Isaiah 27:12-13: And it shall come to pass in that day, that the LORD shall beat off from the channel of the river unto the stream of Egypt, and ye shall be gathered one by one, O ye children of Israel. And it shall come to pass in that day, that the great trumpet shall be blown, and they shall come which were ready to perish in the land of Assyria, and the outcasts in the land of Egypt, and shall worship the LORD in the holy mount at Jerusalem.
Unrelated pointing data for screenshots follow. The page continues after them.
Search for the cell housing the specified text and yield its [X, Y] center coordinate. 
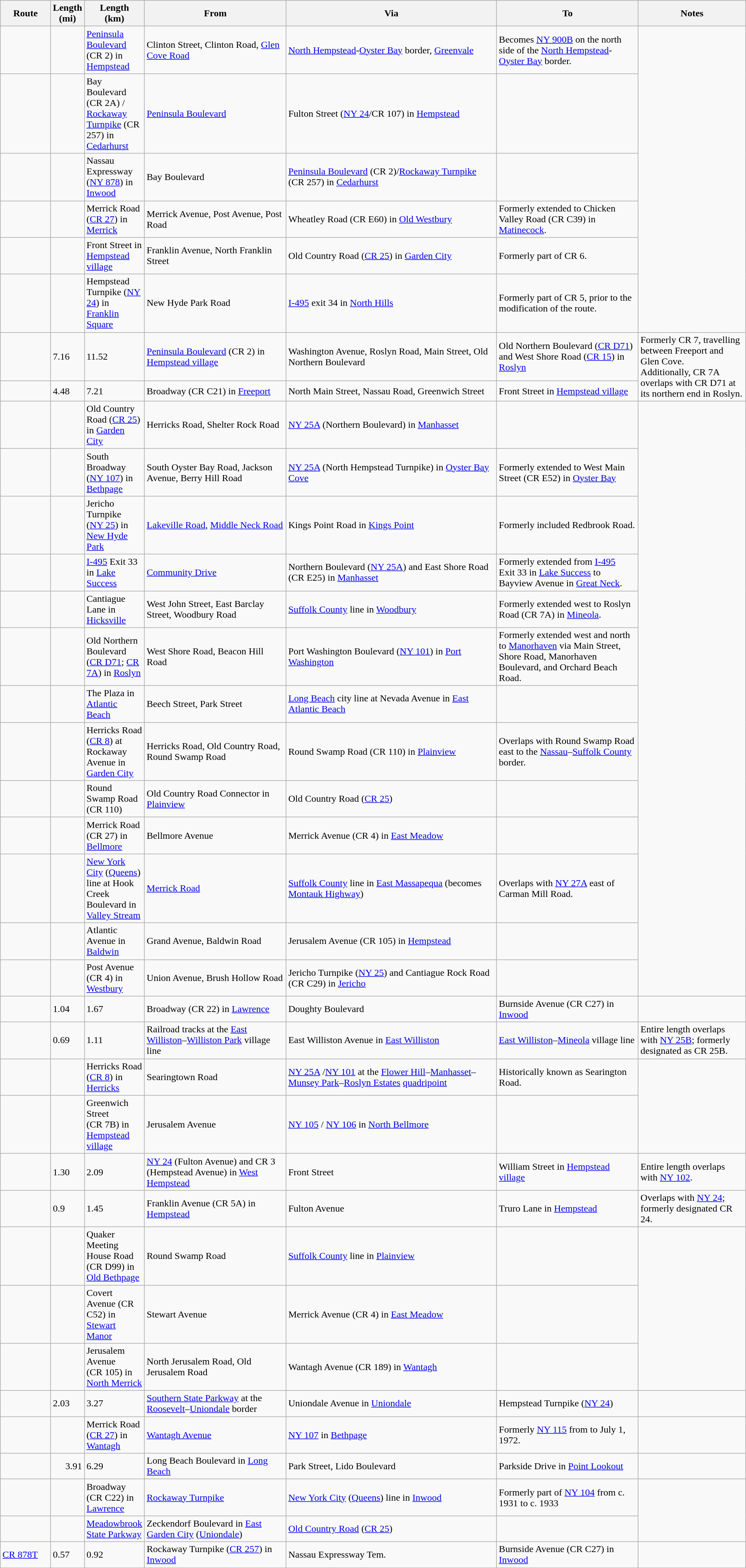
Route [26, 14]
11.52 [115, 357]
Length(mi) [67, 14]
Cantiague Lane in Hicksville [115, 610]
From [215, 14]
Bay Boulevard [215, 177]
Formerly NY 115 from to July 1, 1972. [567, 1436]
NY 107 in Bethpage [391, 1436]
7.21 [115, 391]
Bay Boulevard (CR 2A) / Rockaway Turnpike (CR 257) in Cedarhurst [115, 114]
NY 24 (Fulton Avenue) and CR 3 (Hempstead Avenue) in West Hempstead [215, 1172]
Northern Boulevard (NY 25A) and East Shore Road (CR E25) in Manhasset [391, 573]
2.03 [67, 1404]
Old Northern Boulevard (CR D71; CR 7A) in Roslyn [115, 657]
Formerly part of CR 6. [567, 256]
New York City (Queens) line in Inwood [391, 1498]
The Plaza in Atlantic Beach [115, 705]
Fulton Avenue [391, 1209]
Hempstead Turnpike (NY 24) [567, 1404]
North Main Street, Nassau Road, Greenwich Street [391, 391]
Peninsula Boulevard [215, 114]
Beech Street, Park Street [215, 705]
Formerly part of CR 5, prior to the modification of the route. [567, 303]
East Williston Avenue in East Williston [391, 1041]
Parkside Drive in Point Lookout [567, 1467]
Entire length overlaps with NY 102. [692, 1172]
CR 878T [26, 1556]
Merrick Avenue, Post Avenue, Post Road [215, 219]
Formerly included Redbrook Road. [567, 525]
Formerly extended west and north to Manorhaven via Main Street, Shore Road, Manorhaven Boulevard, and Orchard Beach Road. [567, 657]
Front Street [391, 1172]
Franklin Avenue (CR 5A) in Hempstead [215, 1209]
North Hempstead-Oyster Bay border, Greenvale [391, 50]
Merrick Road (CR 27) in Merrick [115, 219]
Entire length overlaps with NY 25B; formerly designated as CR 25B. [692, 1041]
Bellmore Avenue [215, 836]
Railroad tracks at the East Williston–Williston Park village line [215, 1041]
Notes [692, 14]
Herricks Road, Shelter Rock Road [215, 425]
Jerusalem Avenue (CR 105) in North Merrick [115, 1368]
Merrick Road [215, 889]
West Shore Road, Beacon Hill Road [215, 657]
NY 105 / NY 106 in North Bellmore [391, 1125]
0.9 [67, 1209]
Old Country Road Connector in Plainview [215, 799]
Fulton Street (NY 24/CR 107) in Hempstead [391, 114]
Suffolk County line in Plainview [391, 1256]
Suffolk County line in Woodbury [391, 610]
Searingtown Road [215, 1078]
Formerly part of NY 104 from c. 1931 to c. 1933 [567, 1498]
Atlantic Avenue in Baldwin [115, 942]
Round Swamp Road (CR 110) in Plainview [391, 752]
Covert Avenue (CR C52) in Stewart Manor [115, 1315]
Wantagh Avenue [215, 1436]
Jerusalem Avenue (CR 105) in Hempstead [391, 942]
7.16 [67, 357]
Peninsula Boulevard (CR 2)/Rockaway Turnpike (CR 257) in Cedarhurst [391, 177]
Wheatley Road (CR E60) in Old Westbury [391, 219]
Herricks Road (CR 8) in Herricks [115, 1078]
Grand Avenue, Baldwin Road [215, 942]
Merrick Road (CR 27) in Bellmore [115, 836]
Formerly extended from I-495 Exit 33 in Lake Success to Bayview Avenue in Great Neck. [567, 573]
South Broadway (NY 107) in Bethpage [115, 473]
Broadway (CR C21) in Freeport [215, 391]
Long Beach city line at Nevada Avenue in East Atlantic Beach [391, 705]
Old Northern Boulevard (CR D71) and West Shore Road (CR 15) in Roslyn [567, 357]
Jericho Turnpike (NY 25) in New Hyde Park [115, 525]
1.11 [115, 1041]
Park Street, Lido Boulevard [391, 1467]
Lakeville Road, Middle Neck Road [215, 525]
Community Drive [215, 573]
East Williston–Mineola village line [567, 1041]
I-495 Exit 33 in Lake Success [115, 573]
Formerly extended to Chicken Valley Road (CR C39) in Matinecock. [567, 219]
I-495 exit 34 in North Hills [391, 303]
Stewart Avenue [215, 1315]
Truro Lane in Hempstead [567, 1209]
Formerly extended west to Roslyn Road (CR 7A) in Mineola. [567, 610]
Overlaps with Round Swamp Road east to the Nassau–Suffolk County border. [567, 752]
Round Swamp Road [215, 1256]
Kings Point Road in Kings Point [391, 525]
To [567, 14]
Franklin Avenue, North Franklin Street [215, 256]
Wantagh Avenue (CR 189) in Wantagh [391, 1368]
6.29 [115, 1467]
Zeckendorf Boulevard in East Garden City (Uniondale) [215, 1529]
Round Swamp Road (CR 110) [115, 799]
Becomes NY 900B on the north side of the North Hempstead-Oyster Bay border. [567, 50]
Doughty Boulevard [391, 1010]
South Oyster Bay Road, Jackson Avenue, Berry Hill Road [215, 473]
4.48 [67, 391]
1.04 [67, 1010]
Jericho Turnpike (NY 25) and Cantiague Rock Road (CR C29) in Jericho [391, 978]
Quaker Meeting House Road (CR D99) in Old Bethpage [115, 1256]
Greenwich Street (CR 7B) in Hempstead village [115, 1125]
North Jerusalem Road, Old Jerusalem Road [215, 1368]
Nassau Expressway (NY 878) in Inwood [115, 177]
3.91 [67, 1467]
Rockaway Turnpike (CR 257) in Inwood [215, 1556]
Peninsula Boulevard (CR 2) in Hempstead [115, 50]
New Hyde Park Road [215, 303]
Clinton Street, Clinton Road, Glen Cove Road [215, 50]
Nassau Expressway Tem. [391, 1556]
Historically known as Searington Road. [567, 1078]
1.45 [115, 1209]
Rockaway Turnpike [215, 1498]
Broadway (CR C22) in Lawrence [115, 1498]
Broadway (CR 22) in Lawrence [215, 1010]
New York City (Queens) line at Hook Creek Boulevard in Valley Stream [115, 889]
Herricks Road (CR 8) at Rockaway Avenue in Garden City [115, 752]
0.69 [67, 1041]
Length(km) [115, 14]
Overlaps with NY 27A east of Carman Mill Road. [567, 889]
NY 25A /NY 101 at the Flower Hill–Manhasset–Munsey Park–Roslyn Estates quadripoint [391, 1078]
Peninsula Boulevard (CR 2) in Hempstead village [215, 357]
Washington Avenue, Roslyn Road, Main Street, Old Northern Boulevard [391, 357]
Overlaps with NY 24; formerly designated CR 24. [692, 1209]
1.67 [115, 1010]
Merrick Road (CR 27) in Wantagh [115, 1436]
Via [391, 14]
0.92 [115, 1556]
Port Washington Boulevard (NY 101) in Port Washington [391, 657]
West John Street, East Barclay Street, Woodbury Road [215, 610]
Union Avenue, Brush Hollow Road [215, 978]
Jerusalem Avenue [215, 1125]
Southern State Parkway at the Roosevelt–Uniondale border [215, 1404]
Formerly CR 7, travelling between Freeport and Glen Cove.Additionally, CR 7A overlaps with CR D71 at its northern end in Roslyn. [692, 367]
1.30 [67, 1172]
Long Beach Boulevard in Long Beach [215, 1467]
0.57 [67, 1556]
NY 25A (North Hempstead Turnpike) in Oyster Bay Cove [391, 473]
Suffolk County line in East Massapequa (becomes Montauk Highway) [391, 889]
2.09 [115, 1172]
Herricks Road, Old Country Road, Round Swamp Road [215, 752]
William Street in Hempstead village [567, 1172]
Meadowbrook State Parkway [115, 1529]
Hempstead Turnpike (NY 24) in Franklin Square [115, 303]
Uniondale Avenue in Uniondale [391, 1404]
Formerly extended to West Main Street (CR E52) in Oyster Bay [567, 473]
Post Avenue (CR 4) in Westbury [115, 978]
NY 25A (Northern Boulevard) in Manhasset [391, 425]
3.27 [115, 1404]
Detect which cell encompasses the target text, then output its [x, y] center coordinate. 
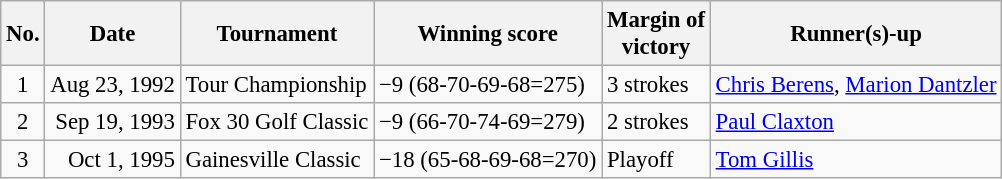
Tom Gillis [856, 160]
2 strokes [656, 122]
Tour Championship [277, 85]
Tournament [277, 34]
Playoff [656, 160]
Aug 23, 1992 [112, 85]
−18 (65-68-69-68=270) [488, 160]
3 [23, 160]
−9 (68-70-69-68=275) [488, 85]
Sep 19, 1993 [112, 122]
Runner(s)-up [856, 34]
−9 (66-70-74-69=279) [488, 122]
Chris Berens, Marion Dantzler [856, 85]
Paul Claxton [856, 122]
Margin ofvictory [656, 34]
Fox 30 Golf Classic [277, 122]
2 [23, 122]
Winning score [488, 34]
3 strokes [656, 85]
No. [23, 34]
1 [23, 85]
Date [112, 34]
Gainesville Classic [277, 160]
Oct 1, 1995 [112, 160]
Identify which cell holds the provided text, then report its (X, Y) central coordinate. 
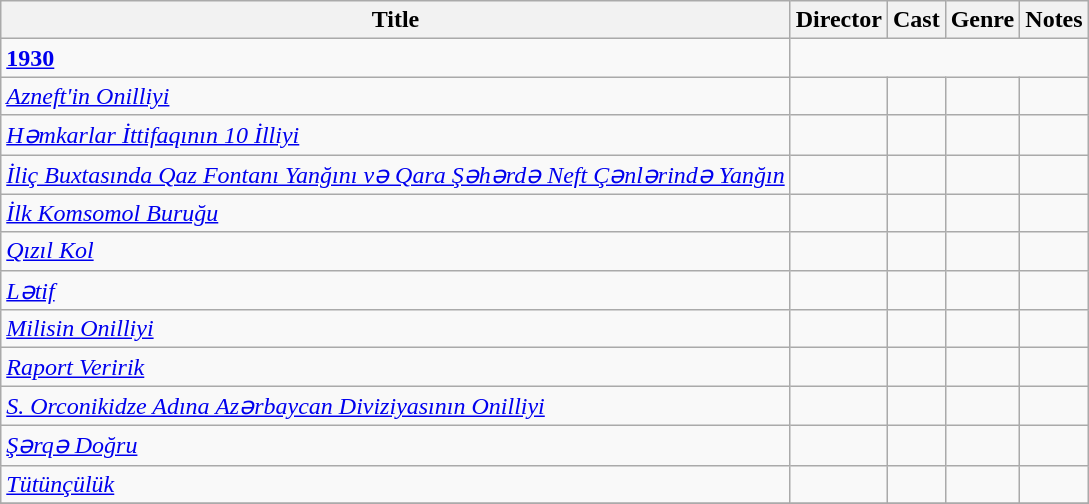
Qızıl Kol (396, 251)
Director (838, 20)
İliç Buxtasında Qaz Fontanı Yanğını və Qara Şəhərdə Neft Çənlərində Yanğın (396, 174)
Title (396, 20)
Cast (916, 20)
Tütünçülük (396, 484)
Lətif (396, 290)
1930 (396, 58)
Azneft'in Onilliyi (396, 96)
Şərqə Doğru (396, 445)
Genre (982, 20)
S. Orconikidze Adına Azərbaycan Diviziyasının Onilliyi (396, 406)
İlk Komsomol Buruğu (396, 213)
Milisin Onilliyi (396, 329)
Raport Veririk (396, 367)
Həmkarlar İttifaqının 10 İlliyi (396, 135)
Notes (1054, 20)
Detect which cell encompasses the target text, then output its [X, Y] center coordinate. 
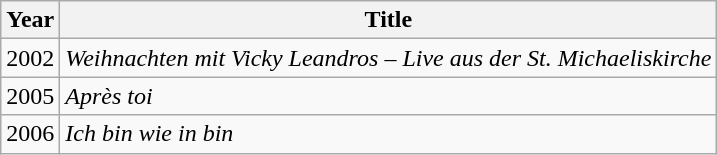
Year [30, 20]
Après toi [388, 96]
Title [388, 20]
2005 [30, 96]
2002 [30, 58]
Weihnachten mit Vicky Leandros – Live aus der St. Michaeliskirche [388, 58]
2006 [30, 134]
Ich bin wie in bin [388, 134]
Return the (x, y) coordinate for the center point of the cell that contains the specified text.  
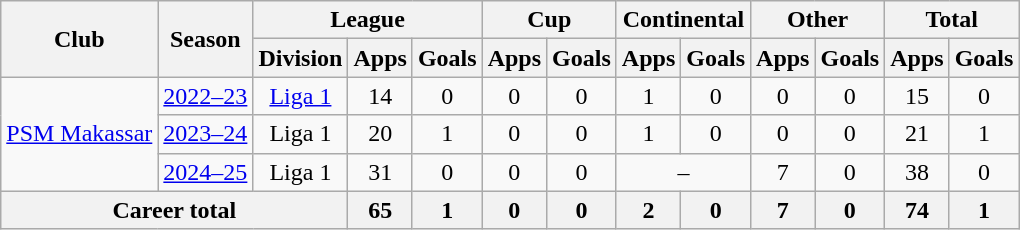
2023–24 (206, 134)
Club (80, 39)
2022–23 (206, 96)
2 (648, 210)
2024–25 (206, 172)
Other (818, 20)
Season (206, 39)
74 (917, 210)
15 (917, 96)
21 (917, 134)
14 (380, 96)
Total (952, 20)
Continental (683, 20)
38 (917, 172)
65 (380, 210)
Cup (549, 20)
Career total (174, 210)
League (368, 20)
Division (300, 58)
20 (380, 134)
– (683, 172)
31 (380, 172)
PSM Makassar (80, 134)
Locate the cell with the specified text and output its (x, y) center coordinate. 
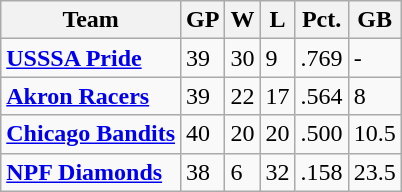
23.5 (374, 172)
.500 (322, 134)
- (374, 58)
Team (91, 20)
40 (203, 134)
USSSA Pride (91, 58)
W (242, 20)
17 (278, 96)
38 (203, 172)
32 (278, 172)
.158 (322, 172)
Pct. (322, 20)
9 (278, 58)
30 (242, 58)
NPF Diamonds (91, 172)
.769 (322, 58)
L (278, 20)
GP (203, 20)
GB (374, 20)
10.5 (374, 134)
6 (242, 172)
Chicago Bandits (91, 134)
Akron Racers (91, 96)
8 (374, 96)
22 (242, 96)
.564 (322, 96)
Search for the cell housing the specified text and yield its (x, y) center coordinate. 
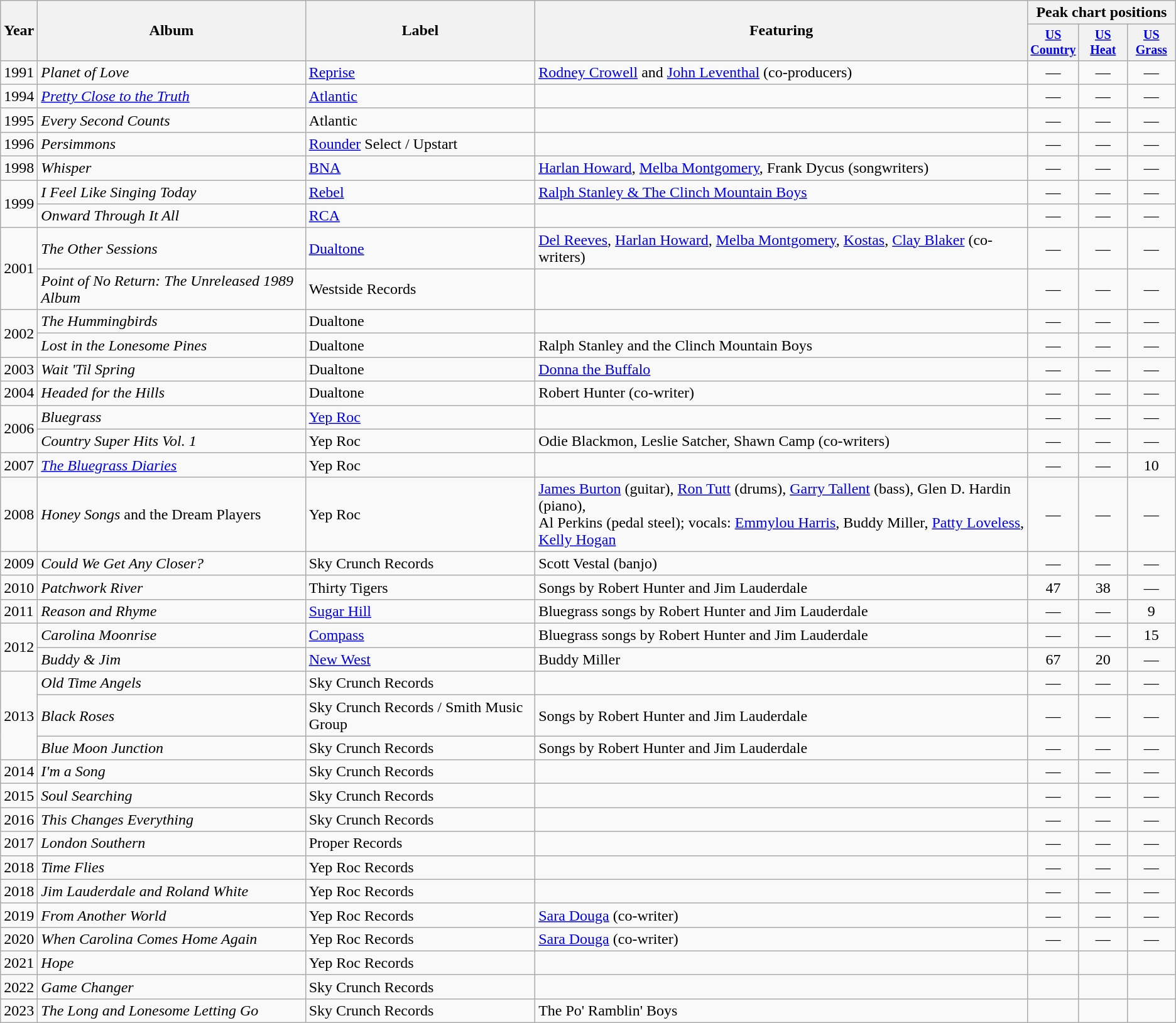
Compass (420, 636)
10 (1151, 465)
Rebel (420, 192)
2004 (19, 393)
London Southern (172, 844)
Planet of Love (172, 72)
Pretty Close to the Truth (172, 96)
US Country (1054, 43)
Honey Songs and the Dream Players (172, 514)
2021 (19, 963)
1996 (19, 144)
Odie Blackmon, Leslie Satcher, Shawn Camp (co-writers) (781, 441)
I Feel Like Singing Today (172, 192)
Hope (172, 963)
1991 (19, 72)
Reprise (420, 72)
Donna the Buffalo (781, 369)
RCA (420, 216)
1998 (19, 168)
1999 (19, 204)
When Carolina Comes Home Again (172, 939)
Headed for the Hills (172, 393)
Carolina Moonrise (172, 636)
15 (1151, 636)
Patchwork River (172, 587)
This Changes Everything (172, 820)
Every Second Counts (172, 120)
Point of No Return: The Unreleased 1989 Album (172, 289)
Westside Records (420, 289)
2003 (19, 369)
2009 (19, 564)
Robert Hunter (co-writer) (781, 393)
47 (1054, 587)
Wait 'Til Spring (172, 369)
2017 (19, 844)
Rodney Crowell and John Leventhal (co-producers) (781, 72)
Black Roses (172, 716)
Harlan Howard, Melba Montgomery, Frank Dycus (songwriters) (781, 168)
I'm a Song (172, 772)
Rounder Select / Upstart (420, 144)
The Hummingbirds (172, 322)
2010 (19, 587)
Bluegrass (172, 417)
Country Super Hits Vol. 1 (172, 441)
Lost in the Lonesome Pines (172, 346)
9 (1151, 611)
2007 (19, 465)
US Heat (1103, 43)
US Grass (1151, 43)
BNA (420, 168)
Label (420, 31)
2014 (19, 772)
Scott Vestal (banjo) (781, 564)
Del Reeves, Harlan Howard, Melba Montgomery, Kostas, Clay Blaker (co-writers) (781, 249)
2006 (19, 429)
Time Flies (172, 868)
Thirty Tigers (420, 587)
1995 (19, 120)
2002 (19, 334)
2013 (19, 716)
The Bluegrass Diaries (172, 465)
1994 (19, 96)
Proper Records (420, 844)
New West (420, 660)
2001 (19, 269)
2008 (19, 514)
Reason and Rhyme (172, 611)
Buddy & Jim (172, 660)
Album (172, 31)
Year (19, 31)
67 (1054, 660)
Ralph Stanley & The Clinch Mountain Boys (781, 192)
2022 (19, 987)
Onward Through It All (172, 216)
Whisper (172, 168)
2023 (19, 1011)
2019 (19, 915)
Soul Searching (172, 796)
Sugar Hill (420, 611)
Could We Get Any Closer? (172, 564)
2020 (19, 939)
Game Changer (172, 987)
20 (1103, 660)
Peak chart positions (1102, 13)
Ralph Stanley and the Clinch Mountain Boys (781, 346)
Jim Lauderdale and Roland White (172, 891)
The Long and Lonesome Letting Go (172, 1011)
2016 (19, 820)
Old Time Angels (172, 683)
From Another World (172, 915)
The Other Sessions (172, 249)
38 (1103, 587)
Sky Crunch Records / Smith Music Group (420, 716)
Blue Moon Junction (172, 748)
2015 (19, 796)
Featuring (781, 31)
Buddy Miller (781, 660)
The Po' Ramblin' Boys (781, 1011)
Persimmons (172, 144)
2011 (19, 611)
2012 (19, 648)
Find where the given text appears and provide that cell's center as [X, Y] coordinate. 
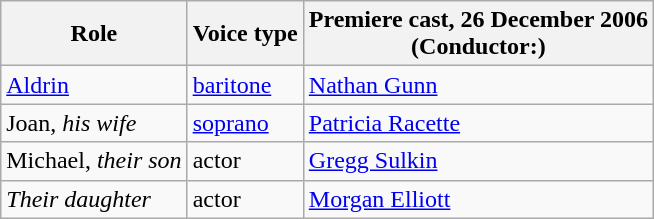
soprano [245, 123]
Morgan Elliott [478, 199]
Role [94, 34]
Nathan Gunn [478, 85]
Michael, their son [94, 161]
Aldrin [94, 85]
Joan, his wife [94, 123]
baritone [245, 85]
Patricia Racette [478, 123]
Voice type [245, 34]
Premiere cast, 26 December 2006(Conductor:) [478, 34]
Their daughter [94, 199]
Gregg Sulkin [478, 161]
Extract the (X, Y) coordinate from the center of the cell holding the provided text.  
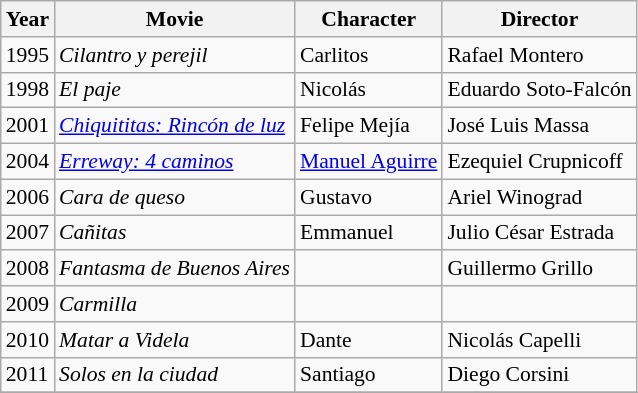
Guillermo Grillo (539, 269)
Character (368, 19)
El paje (174, 90)
Carlitos (368, 55)
2001 (28, 126)
Emmanuel (368, 233)
2007 (28, 233)
Movie (174, 19)
2011 (28, 375)
Fantasma de Buenos Aires (174, 269)
Gustavo (368, 197)
Ezequiel Crupnicoff (539, 162)
Diego Corsini (539, 375)
Chiquititas: Rincón de luz (174, 126)
2004 (28, 162)
Ariel Winograd (539, 197)
Eduardo Soto-Falcón (539, 90)
Manuel Aguirre (368, 162)
Cilantro y perejil (174, 55)
Santiago (368, 375)
2006 (28, 197)
2009 (28, 304)
Nicolás (368, 90)
Year (28, 19)
Cañitas (174, 233)
Nicolás Capelli (539, 340)
Carmilla (174, 304)
Director (539, 19)
Julio César Estrada (539, 233)
Matar a Videla (174, 340)
Cara de queso (174, 197)
José Luis Massa (539, 126)
2008 (28, 269)
1995 (28, 55)
1998 (28, 90)
Erreway: 4 caminos (174, 162)
2010 (28, 340)
Felipe Mejía (368, 126)
Dante (368, 340)
Rafael Montero (539, 55)
Solos en la ciudad (174, 375)
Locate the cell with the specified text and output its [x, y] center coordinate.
Matthew 24:30-31: And then shall appear the sign of the Son of man in heaven: and then shall all the tribes of the earth mourn, and they shall see the Son of man coming in the clouds of heaven with power and great glory. And he shall send his angels with a great sound of a trumpet, and they shall gather together his elect from the four winds, from one end of heaven to the other.
But the trumpets mentioned in these verses are not an allusion to the Feast of Trumpets at all. They are an allusion to the trumpet mentioned in Leviticus 25:8-10, which is connected with the Day of Atonement in the year of Jubilee. The year of Jubilee was a very special year in Israel where all property returned to its original owner, as the context of these verses from Isaiah and Matthew seem to depict.
Leviticus 25:8-10: And thou shalt number seven sabbaths of years unto thee, seven times seven years; and the space of the seven sabbaths of years shall be unto thee forty and nine years. Then shalt thou cause the trumpet of the jubilee to sound on the tenth day of the seventh month, in the day of atonement shall ye make the trumpet sound throughout all your land. And ye shall hallow the fiftieth year, and proclaim liberty throughout all the land unto all the inhabitants thereof: it shall be a jubilee unto you; and ye shall return every man unto his possession, and ye shall return every man unto his family.
Finally, in Matthew 24:36, where the Lord Jesus says, “But of that day and hour knoweth no man,” some have claimed this phrase was commonly used in connection with the Feast of Trumpets. And though I have no reason to doubt this, if the Lord Jesus is speaking of the rapture here He is doing it indirectly. He is talking about a time of judgment which Israel will face – the beginning of which will likely coincide closely with the rapture of the church. The context of the verses that follow His statement (Matthew 24:36-42) describe those “taken” as being taken for judgment rather than taken to be with the Lord. So once the rapture occurs there will be no escaping the judgment that will come. To those caught up in the things of this world, who have no interest in God or the salvation He offers, the Lord Jesus warns, “And take heed to yourselves, lest at any time your hearts be overcharged with surfeiting, and drunkenness, and cares of this life, and so that day come upon you unawares. For as a snare shall it come on all them that dwell on the face of the whole earth. Watch ye therefore, and pray always, that ye may be accounted worthy to escape all these things that shall come to pass, and to stand before the Son of man” (Luke 21:34-36).
I believe it is important for us to try and understand how the Scriptures would have been understood by those who first read them. Recognizing that Paul is using the Feasts of Jehovah in the course of his teaching throughout 1 Corinthians helps in this case to see what “the last trump” would have meant to those early believers, many (maybe even most) of whom were very familiar with these “Feasts of Jehovah” (Acts 18:8). It’s not always easy for us and the answers rarely come quickly, but humbly seeking to understand the Word of God and how it was understood by those who first read it will always be instructive. May we prayerfully seek the Lord that we may obey where He tells us to “Study to shew thyself approved unto God, a workman that needeth not to be ashamed, rightly dividing the word of truth” (1 Tim 2:15). Let us always seek by the power of the risen Lord Jesus Christ to rightly divide His Word of Truth.